The Hadoop 2.x series of releases also added high availability and federation features for HDFS, support for running Hadoop clusters on Microsoft Windows servers and other capabilities designed to expand the distributed processing framework's versatility for big data management and analytics.

Subsequent releases include the following:

Evolution of the Hadoop market

In addition to AWS, Cloudera, Hortonworks and MapR, several other IT vendors -- most notably, IBM, Intel and the now-defunct Pivotal Software -- entered the Hadoop distribution market. However, the latter three companies all later dropped out after failing to make much headway with Hadoop users. Intel stopped offering its distribution and invested in Cloudera in 2014, while Pivotal and IBM exited the market and agreed to resell the Hortonworks version of Hadoop in 2016 and 2017, respectively.

Even the remaining vendors hedged their bets on Hadoop itself by expanding their big data platforms to also include Spark and numerous other technologies. In 2017, both Cloudera and Hortonworks dropped the word Hadoop from the names of rival conferences they were then putting on for big data users.

The market consolidation continued in 2019, when Cloudera acquired Hortonworks in a merger of the two former rivals and Hewlett Packard Enterprise bought the assets of MapR after the big data vendor warned that it might have to shut down if it couldn't find a buyer or new funding.

Increasingly, users and vendors alike are focused on cloud deployments of big data systems. AWS still offers its cloud service, originally called Elastic MapReduce and since renamed Amazon EMR. Organizations looking to use Hadoop and related technologies in the cloud can also turn to other managed services, including Microsoft's Azure HDInsight and Google Cloud's Dataproc.

Despite its name, Cloudera still got about 90% of its revenue from on-premises deployments as of September 2019. To try to remain competitive, it launched a new cloud-native platform that month. Cloudera Data Platform (CDP) combines elements of the separate Cloudera and Hortonworks distributions and supports multi-cloud environments. Cloudera has since said that Hadoop is just one of many technologies included in CDP and accounts for only a small part of its business now.

The development of CDP prompted Microsoft to create its own Hadoop distribution for Azure HDInsight, which previously was based on the Hortonworks one. Microsoft's version, which was released in 2020 and also includes a Spark implementation, is essentially a clone of the Hortonworks technology. Notable moves in the market since then include AWS and Google both introducing serverless options for their big data platforms in 2021 and Cloudera becoming a private company that year through a $5.3 billion buyout by two investment firms.

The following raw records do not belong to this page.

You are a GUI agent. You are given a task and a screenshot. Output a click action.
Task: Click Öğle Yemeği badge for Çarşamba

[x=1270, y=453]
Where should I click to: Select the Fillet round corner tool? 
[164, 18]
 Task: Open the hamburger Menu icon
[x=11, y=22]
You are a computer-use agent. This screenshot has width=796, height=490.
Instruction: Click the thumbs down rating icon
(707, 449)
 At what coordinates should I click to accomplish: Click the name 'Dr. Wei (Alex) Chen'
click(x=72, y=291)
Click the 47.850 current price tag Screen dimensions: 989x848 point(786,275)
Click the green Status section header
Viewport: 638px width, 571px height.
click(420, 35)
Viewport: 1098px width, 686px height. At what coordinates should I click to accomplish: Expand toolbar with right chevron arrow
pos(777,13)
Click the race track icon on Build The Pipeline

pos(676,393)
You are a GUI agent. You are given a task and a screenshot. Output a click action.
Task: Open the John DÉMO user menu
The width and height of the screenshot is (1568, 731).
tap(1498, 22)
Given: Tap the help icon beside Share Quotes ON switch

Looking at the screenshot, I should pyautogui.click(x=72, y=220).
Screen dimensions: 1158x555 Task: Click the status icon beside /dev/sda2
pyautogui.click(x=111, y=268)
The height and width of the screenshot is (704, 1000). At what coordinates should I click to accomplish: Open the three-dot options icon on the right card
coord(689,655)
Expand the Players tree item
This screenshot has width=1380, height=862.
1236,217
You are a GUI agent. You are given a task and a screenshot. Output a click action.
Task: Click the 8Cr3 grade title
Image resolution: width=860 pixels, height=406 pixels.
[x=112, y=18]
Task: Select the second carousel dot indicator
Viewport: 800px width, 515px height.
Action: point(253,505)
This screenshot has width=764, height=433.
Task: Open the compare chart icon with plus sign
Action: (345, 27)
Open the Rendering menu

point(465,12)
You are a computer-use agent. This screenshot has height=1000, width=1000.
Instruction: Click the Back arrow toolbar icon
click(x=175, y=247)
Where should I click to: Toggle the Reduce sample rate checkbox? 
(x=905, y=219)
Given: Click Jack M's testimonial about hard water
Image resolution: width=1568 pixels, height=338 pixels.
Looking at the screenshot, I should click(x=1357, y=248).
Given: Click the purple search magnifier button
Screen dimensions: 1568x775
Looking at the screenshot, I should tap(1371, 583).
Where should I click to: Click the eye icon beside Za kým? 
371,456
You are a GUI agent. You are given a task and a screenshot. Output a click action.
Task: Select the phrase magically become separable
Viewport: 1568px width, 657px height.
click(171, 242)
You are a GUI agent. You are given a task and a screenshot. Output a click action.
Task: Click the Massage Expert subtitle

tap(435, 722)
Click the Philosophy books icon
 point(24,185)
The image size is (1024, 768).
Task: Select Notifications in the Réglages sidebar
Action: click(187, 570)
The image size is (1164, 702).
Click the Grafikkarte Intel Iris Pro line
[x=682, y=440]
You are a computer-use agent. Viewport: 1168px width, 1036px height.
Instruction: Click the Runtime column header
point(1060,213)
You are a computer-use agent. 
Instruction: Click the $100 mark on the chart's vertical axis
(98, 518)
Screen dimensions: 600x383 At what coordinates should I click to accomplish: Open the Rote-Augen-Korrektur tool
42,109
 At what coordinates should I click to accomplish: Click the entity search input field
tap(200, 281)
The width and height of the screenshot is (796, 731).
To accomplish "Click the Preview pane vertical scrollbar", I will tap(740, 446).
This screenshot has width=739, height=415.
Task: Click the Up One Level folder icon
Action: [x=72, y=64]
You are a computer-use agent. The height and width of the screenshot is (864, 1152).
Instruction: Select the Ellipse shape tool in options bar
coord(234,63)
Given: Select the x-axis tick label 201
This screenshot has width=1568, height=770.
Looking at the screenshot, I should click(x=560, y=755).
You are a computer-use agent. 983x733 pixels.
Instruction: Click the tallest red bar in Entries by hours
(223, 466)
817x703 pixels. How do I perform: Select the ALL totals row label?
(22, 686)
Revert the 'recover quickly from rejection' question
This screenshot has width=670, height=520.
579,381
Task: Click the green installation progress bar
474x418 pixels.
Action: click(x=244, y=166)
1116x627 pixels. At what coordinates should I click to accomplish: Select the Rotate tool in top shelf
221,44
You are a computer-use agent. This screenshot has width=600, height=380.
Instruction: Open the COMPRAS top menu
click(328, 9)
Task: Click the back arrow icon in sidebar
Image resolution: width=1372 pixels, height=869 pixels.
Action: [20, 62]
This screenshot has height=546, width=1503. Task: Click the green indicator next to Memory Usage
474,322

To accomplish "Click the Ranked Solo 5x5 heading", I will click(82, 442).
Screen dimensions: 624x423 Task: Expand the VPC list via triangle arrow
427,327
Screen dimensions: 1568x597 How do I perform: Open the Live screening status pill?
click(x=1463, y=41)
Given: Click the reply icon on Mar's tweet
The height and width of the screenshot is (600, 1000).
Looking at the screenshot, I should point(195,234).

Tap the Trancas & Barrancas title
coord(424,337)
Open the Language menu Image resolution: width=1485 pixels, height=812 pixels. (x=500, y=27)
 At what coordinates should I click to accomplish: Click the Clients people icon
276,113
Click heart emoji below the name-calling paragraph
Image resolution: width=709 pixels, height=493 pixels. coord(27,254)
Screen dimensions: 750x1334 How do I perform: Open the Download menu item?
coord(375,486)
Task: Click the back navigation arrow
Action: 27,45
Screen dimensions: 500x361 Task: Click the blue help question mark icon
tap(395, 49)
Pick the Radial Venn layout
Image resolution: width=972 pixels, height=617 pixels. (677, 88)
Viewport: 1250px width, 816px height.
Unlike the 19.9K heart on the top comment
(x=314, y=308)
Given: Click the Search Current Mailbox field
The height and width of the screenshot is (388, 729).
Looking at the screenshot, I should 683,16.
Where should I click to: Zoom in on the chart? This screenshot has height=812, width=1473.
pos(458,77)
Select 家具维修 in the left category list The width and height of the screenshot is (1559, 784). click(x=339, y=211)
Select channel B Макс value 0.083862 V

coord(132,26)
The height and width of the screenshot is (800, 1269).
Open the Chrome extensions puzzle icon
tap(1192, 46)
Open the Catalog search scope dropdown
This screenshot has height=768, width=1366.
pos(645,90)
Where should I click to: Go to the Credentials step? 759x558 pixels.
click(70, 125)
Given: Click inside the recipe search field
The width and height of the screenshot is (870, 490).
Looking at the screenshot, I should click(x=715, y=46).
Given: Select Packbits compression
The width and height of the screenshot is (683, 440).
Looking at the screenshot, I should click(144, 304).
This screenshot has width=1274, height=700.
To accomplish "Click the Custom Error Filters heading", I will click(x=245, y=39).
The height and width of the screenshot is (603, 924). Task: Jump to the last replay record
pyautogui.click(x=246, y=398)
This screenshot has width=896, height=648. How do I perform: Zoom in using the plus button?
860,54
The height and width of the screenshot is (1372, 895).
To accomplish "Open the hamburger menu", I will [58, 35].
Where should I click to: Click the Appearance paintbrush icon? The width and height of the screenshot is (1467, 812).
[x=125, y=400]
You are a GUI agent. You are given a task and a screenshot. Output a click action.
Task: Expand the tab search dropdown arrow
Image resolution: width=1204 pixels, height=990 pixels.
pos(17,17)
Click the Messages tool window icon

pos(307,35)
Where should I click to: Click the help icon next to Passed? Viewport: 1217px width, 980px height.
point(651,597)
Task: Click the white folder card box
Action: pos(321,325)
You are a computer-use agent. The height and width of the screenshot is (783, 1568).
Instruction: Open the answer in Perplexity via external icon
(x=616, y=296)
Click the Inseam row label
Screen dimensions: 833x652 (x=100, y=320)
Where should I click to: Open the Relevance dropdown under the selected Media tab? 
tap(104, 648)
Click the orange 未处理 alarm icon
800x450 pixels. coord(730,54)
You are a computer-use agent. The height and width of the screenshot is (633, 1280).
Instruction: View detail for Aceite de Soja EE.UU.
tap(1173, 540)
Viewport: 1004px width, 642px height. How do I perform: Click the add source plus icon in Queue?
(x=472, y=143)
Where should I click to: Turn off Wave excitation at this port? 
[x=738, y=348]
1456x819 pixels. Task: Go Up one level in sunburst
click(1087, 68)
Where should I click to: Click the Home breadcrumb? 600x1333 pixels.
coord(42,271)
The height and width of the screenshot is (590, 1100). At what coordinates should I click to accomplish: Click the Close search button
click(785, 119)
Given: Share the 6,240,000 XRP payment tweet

Overall, though, Hadoop development by vendors has slowed down.

In a May 2022 blog post, Merv Adrian, then an analyst at Gartner, said Hadoop-related inquiries from the consulting firm's clients had dropped sharply over the past 25 months. Adrian, who is now an independent analyst, also said the inquiries being submitted were "increasingly about where to put the data first assembled for use with the original Hadoop tool set, and what new tools to use." Hadoop "is far from dead," he wrote, but more and more for big data users, "it's not about Hadoop anymore -- it's about what's next."